┌────────

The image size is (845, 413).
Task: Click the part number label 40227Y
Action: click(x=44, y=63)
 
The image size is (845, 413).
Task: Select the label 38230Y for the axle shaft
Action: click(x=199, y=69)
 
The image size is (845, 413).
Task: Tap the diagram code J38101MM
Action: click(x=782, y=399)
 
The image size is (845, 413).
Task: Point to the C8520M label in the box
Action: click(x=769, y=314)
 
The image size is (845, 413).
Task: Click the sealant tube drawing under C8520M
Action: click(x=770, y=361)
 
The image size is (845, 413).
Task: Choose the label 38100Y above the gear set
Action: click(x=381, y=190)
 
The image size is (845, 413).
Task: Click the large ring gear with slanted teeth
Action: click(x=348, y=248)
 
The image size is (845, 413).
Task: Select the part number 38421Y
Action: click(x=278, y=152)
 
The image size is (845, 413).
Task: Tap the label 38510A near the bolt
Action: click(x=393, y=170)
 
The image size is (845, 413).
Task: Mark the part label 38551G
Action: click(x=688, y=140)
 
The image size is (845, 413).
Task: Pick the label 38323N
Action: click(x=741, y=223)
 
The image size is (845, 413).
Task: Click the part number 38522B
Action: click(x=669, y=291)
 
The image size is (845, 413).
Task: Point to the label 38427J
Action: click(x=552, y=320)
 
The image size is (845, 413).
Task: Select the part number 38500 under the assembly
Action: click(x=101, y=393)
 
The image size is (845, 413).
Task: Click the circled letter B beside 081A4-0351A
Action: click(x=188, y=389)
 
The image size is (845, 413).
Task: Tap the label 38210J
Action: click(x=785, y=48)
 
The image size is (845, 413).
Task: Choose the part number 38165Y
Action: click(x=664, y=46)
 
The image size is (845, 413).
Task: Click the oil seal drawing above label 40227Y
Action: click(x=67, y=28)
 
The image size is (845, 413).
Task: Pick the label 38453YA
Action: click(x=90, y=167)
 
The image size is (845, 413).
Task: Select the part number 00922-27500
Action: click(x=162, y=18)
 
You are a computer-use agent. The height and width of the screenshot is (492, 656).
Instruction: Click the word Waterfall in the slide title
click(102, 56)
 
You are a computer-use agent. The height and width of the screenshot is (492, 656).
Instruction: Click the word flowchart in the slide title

└────────

STATED GOAL –
Count the lines in the material that contain the word "above", treating uppercase and lowercase as different. Give only the number.

OUTPUT –
2